Reviews

Eugene Onegin

Keith McDonnell

Keith McDonnell

| London |

13 November 2011

Expectations ran high for ENO’s new staging of Tchaikovsky’s operatic masterpiece. Not only was it music director Ed Gardner’s first appearance of the season but this staging of Eugene Onegin had been allocated to one of the country’s most respected theatre and opera directors, Deborah Warner. Throw into the mix a mouth-watering cast and you have all the ingredients for a resounding success, so it’s good to report that a suitably elated first night audience greeted the performance with a thunderous ovation and rightly so, for this staging is yet another feather in ENO’s cap and continues their unbroken run of successes that started with Pountney’s The Passenger, and continued with Fiona Shaw’s Figaro and Barrie Kosky’s Castor and Pollux.

I can’t remember such an exciting start to a season – but what’s most telling is that all four directors mentioned above know their art inside out, and boy, does it show! Although it pains me to dredge these memories up – Sally Potter’s Carmen, Jo Davies’ Aida, Rupert Goold’s Turandot, Mike Figgis’Lucrezia Borgia and Rufus Norris’ Don Giovanni (which incomprehensibly is making a return next season), it just proves that you need special skills to direct an opera, which none of these had. Thank God sanity has returned to St Martin’s Lane!

Within Tom Pye’s sumptuous and evocative designs, Warner proves over and over again that traditional doesn’t need to be boring, fusty or conformist. She draws strong, telling performances from all the principals and tells the story plainly, but in so doing illuminates the text to perfection. There’s no revisionism or particular insight, but she keeps the audience engaged with the characters and the action is a times viscerally thrilling, most noticeably in the first scene of Act II when Lensky challenges Onegin to a duel, incredibly moving, Lensky’s introspection before the duel, and unbearably poignant, as witnessed in the painful denouement between Onegin and Tatyana.

Of course without a top-drawer cast, the results might have been very different, but ENO field as strong a line up of principals as one could hope for – indeed having Diana Montague as Madame Larina and Catherine Wyn-Rogers as Filippyena is luxury casting in the extreme.

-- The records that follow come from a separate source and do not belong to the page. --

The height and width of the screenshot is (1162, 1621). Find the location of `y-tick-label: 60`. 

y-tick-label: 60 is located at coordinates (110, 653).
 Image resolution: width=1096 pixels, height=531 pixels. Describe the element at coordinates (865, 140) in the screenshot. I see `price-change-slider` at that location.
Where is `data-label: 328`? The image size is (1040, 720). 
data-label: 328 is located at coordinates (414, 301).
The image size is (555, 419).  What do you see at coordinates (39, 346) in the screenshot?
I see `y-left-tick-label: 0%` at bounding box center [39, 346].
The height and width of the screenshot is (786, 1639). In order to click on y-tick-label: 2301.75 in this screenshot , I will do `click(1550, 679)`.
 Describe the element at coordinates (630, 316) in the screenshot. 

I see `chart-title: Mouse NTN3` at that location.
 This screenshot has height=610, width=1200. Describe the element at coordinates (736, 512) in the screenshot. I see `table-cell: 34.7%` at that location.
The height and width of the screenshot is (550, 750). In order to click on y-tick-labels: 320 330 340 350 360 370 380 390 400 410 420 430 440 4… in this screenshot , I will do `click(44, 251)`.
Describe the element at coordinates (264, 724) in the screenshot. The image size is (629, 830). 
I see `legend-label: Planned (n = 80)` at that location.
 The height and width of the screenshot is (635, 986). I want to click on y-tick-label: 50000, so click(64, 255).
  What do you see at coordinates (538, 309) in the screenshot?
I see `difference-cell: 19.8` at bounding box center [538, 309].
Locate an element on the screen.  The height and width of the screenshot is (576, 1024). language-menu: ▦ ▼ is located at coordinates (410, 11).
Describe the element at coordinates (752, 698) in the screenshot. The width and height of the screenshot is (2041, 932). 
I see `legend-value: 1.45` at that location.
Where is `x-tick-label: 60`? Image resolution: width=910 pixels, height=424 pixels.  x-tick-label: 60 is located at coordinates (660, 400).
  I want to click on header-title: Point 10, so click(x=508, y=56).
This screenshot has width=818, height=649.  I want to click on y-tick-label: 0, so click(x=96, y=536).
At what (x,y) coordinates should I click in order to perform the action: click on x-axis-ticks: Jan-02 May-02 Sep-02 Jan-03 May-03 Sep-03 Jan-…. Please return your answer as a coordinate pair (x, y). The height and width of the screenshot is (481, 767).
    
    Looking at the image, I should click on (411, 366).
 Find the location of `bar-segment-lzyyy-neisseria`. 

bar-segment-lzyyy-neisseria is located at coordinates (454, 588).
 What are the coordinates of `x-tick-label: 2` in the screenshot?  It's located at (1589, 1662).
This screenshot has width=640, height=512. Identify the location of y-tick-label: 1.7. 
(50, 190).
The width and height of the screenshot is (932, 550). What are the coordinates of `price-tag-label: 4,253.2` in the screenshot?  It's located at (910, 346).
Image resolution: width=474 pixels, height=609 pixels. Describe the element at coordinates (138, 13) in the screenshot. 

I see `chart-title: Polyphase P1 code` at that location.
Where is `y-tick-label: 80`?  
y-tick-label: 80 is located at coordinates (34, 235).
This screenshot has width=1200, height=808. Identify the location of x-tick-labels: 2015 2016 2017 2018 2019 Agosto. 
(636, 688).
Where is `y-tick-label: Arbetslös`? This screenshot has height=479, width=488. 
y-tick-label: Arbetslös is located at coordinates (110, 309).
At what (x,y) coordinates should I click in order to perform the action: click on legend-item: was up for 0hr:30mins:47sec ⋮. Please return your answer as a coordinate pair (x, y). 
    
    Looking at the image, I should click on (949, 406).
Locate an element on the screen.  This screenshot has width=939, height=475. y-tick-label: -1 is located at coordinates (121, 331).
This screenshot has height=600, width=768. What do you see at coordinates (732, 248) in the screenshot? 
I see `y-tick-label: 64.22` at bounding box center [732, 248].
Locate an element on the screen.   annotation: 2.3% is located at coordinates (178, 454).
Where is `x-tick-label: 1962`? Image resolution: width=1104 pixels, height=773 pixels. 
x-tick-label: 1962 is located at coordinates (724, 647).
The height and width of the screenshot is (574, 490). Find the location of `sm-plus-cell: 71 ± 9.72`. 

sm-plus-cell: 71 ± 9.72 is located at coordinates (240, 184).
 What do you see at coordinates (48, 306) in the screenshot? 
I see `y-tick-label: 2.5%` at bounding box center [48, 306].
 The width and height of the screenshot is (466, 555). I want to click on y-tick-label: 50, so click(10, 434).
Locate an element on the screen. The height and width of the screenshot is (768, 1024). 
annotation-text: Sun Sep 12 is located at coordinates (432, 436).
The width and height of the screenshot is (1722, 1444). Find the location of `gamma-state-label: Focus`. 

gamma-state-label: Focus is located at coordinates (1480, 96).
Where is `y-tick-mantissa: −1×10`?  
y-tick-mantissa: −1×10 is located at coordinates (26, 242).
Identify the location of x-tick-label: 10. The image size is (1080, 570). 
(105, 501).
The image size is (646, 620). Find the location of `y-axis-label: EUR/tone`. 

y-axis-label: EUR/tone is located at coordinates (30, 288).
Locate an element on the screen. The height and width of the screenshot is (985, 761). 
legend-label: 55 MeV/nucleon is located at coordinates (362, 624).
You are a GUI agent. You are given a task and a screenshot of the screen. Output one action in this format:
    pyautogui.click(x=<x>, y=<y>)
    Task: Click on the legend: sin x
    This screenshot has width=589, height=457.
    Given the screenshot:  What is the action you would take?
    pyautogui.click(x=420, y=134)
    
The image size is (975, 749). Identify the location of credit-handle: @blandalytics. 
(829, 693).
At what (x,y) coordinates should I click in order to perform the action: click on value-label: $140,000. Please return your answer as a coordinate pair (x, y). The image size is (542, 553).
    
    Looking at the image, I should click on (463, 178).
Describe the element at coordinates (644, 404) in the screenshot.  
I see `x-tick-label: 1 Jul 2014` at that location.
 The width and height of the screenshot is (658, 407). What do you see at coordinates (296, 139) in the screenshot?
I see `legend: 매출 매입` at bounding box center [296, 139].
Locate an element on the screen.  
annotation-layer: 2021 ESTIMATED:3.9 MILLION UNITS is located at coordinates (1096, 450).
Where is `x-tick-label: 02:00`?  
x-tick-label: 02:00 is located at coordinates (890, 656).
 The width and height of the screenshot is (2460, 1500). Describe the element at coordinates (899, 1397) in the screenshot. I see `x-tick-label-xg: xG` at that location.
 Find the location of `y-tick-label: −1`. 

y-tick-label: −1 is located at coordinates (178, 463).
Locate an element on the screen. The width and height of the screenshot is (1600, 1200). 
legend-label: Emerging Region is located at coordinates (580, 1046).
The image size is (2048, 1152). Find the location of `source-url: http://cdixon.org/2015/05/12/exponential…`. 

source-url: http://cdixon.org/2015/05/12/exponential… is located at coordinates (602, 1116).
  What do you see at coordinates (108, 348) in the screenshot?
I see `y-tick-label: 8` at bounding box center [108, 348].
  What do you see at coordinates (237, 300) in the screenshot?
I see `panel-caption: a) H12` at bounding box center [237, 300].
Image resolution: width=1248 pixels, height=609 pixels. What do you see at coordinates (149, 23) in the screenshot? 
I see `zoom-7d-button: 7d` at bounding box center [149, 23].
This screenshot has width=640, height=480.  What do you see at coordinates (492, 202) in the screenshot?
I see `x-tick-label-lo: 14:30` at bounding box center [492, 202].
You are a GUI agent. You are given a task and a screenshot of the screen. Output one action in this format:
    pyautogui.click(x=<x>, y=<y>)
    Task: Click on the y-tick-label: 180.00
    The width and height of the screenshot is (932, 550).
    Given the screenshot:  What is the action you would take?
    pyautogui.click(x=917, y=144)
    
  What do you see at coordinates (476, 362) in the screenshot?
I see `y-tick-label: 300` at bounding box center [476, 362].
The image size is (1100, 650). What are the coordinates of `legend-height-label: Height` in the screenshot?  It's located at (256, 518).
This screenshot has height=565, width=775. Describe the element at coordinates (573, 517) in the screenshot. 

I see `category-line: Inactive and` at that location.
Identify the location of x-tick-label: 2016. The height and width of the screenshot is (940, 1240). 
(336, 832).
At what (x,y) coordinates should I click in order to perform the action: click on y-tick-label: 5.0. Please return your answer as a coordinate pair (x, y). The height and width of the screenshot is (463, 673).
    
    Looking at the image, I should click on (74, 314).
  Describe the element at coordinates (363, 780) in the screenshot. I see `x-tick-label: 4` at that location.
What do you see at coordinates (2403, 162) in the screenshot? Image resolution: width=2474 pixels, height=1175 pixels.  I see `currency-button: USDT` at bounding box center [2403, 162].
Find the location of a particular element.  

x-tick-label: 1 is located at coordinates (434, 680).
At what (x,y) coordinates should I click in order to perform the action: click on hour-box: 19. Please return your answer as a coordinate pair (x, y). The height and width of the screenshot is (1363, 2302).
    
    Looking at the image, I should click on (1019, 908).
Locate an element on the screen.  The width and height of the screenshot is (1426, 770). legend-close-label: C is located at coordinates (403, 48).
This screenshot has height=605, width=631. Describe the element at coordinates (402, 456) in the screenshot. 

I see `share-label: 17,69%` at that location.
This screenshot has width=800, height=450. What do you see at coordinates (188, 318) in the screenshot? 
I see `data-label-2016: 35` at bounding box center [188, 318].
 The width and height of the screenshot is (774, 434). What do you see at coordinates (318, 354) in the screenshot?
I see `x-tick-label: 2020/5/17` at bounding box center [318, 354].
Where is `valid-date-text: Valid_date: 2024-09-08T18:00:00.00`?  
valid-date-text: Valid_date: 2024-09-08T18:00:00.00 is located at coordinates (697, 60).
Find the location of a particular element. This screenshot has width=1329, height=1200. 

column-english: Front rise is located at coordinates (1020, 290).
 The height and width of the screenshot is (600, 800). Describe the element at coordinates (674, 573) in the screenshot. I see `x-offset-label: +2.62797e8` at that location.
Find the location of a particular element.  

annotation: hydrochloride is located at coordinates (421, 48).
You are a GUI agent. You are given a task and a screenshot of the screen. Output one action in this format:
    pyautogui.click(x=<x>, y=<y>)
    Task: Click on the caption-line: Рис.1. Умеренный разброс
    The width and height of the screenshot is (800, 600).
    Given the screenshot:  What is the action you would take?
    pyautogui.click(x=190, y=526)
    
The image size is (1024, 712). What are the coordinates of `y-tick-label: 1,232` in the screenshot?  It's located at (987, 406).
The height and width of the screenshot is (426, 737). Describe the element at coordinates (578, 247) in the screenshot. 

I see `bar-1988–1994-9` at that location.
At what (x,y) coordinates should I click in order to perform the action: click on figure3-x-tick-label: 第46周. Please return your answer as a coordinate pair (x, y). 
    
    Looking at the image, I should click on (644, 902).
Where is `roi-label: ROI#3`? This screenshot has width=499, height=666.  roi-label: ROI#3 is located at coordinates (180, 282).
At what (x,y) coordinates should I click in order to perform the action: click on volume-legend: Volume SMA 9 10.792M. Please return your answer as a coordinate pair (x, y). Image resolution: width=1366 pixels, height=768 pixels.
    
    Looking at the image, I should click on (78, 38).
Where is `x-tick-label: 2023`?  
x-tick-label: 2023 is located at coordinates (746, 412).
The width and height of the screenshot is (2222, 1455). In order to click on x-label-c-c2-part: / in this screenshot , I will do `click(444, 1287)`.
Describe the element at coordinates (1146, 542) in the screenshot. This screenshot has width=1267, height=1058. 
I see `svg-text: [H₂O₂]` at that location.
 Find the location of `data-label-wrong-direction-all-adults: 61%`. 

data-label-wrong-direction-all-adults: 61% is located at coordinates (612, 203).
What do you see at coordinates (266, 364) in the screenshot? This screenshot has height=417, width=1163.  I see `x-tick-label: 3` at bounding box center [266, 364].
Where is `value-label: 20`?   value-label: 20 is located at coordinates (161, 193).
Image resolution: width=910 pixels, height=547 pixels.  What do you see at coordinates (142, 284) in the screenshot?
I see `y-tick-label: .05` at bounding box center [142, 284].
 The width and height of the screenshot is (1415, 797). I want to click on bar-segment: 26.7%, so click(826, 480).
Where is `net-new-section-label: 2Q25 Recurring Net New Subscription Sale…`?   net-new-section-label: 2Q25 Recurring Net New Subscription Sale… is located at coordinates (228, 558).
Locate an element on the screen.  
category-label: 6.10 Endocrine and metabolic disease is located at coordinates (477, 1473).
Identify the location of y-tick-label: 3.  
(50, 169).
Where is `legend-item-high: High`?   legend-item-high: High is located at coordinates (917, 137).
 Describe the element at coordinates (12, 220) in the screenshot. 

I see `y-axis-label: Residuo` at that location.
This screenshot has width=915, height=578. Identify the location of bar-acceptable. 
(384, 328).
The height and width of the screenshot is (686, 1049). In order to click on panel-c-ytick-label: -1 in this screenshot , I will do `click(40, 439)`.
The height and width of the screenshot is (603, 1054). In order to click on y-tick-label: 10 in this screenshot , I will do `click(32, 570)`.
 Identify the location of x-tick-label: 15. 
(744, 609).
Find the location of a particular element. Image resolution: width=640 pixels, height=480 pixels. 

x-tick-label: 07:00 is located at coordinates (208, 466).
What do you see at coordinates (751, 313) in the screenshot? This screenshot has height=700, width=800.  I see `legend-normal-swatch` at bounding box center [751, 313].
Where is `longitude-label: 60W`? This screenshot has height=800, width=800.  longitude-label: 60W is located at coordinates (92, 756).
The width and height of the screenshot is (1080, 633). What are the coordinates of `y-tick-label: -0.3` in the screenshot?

As expected they both give beautifully etches cameos, whilst Brindley Sherratt is superb as Prince Gremin and Claudia Huckle makes her mark as Olga.

But it’s with the three main characters where the real excitement lies. Norwegian baritone Audun Iversen is nothing short of sensational as Onegin and not only does his singing take on a white hot intensity as the evening progresses but he manages to catch the character’s insouciance which makes Onegin so objectionable from the start. His descent from buttoned-up prig to dishevelled obsessive is chartered unerringly realistically and his diction, given that he is not a native English speaker, is faultless.

He is ably partnered by Toby Spence’s forthright Lensky who gives one of the finest performances I’ve heard from this remarkable artist. His singing takes on a heroic edge when required, but it was his touching reminisces of his friendship with Onegin before the duel where his true artistry shone, making this the musical highlight of the evening.

Amanda Echalaz may not be the most touching or vulnerable Tatyana that I’ve seen but she charts the path from dreamy young girl, via lovelorn teenager to grown up princess faultlessly and produces singing of vibrancy and colour to match every mood. Her voice has grown noticeably since she sang Tosca here a couple of seasons ago so it comes as no surprise that she is about to add the role of Salome to her repertoire. Her letter scene was thrillingly voiced.

In the pit Ed Gardner has one of his finest nights, and is rewarded with impassioned playing from the orchestra whilst the augmented chorus is on top form as well. Thrilling stuff!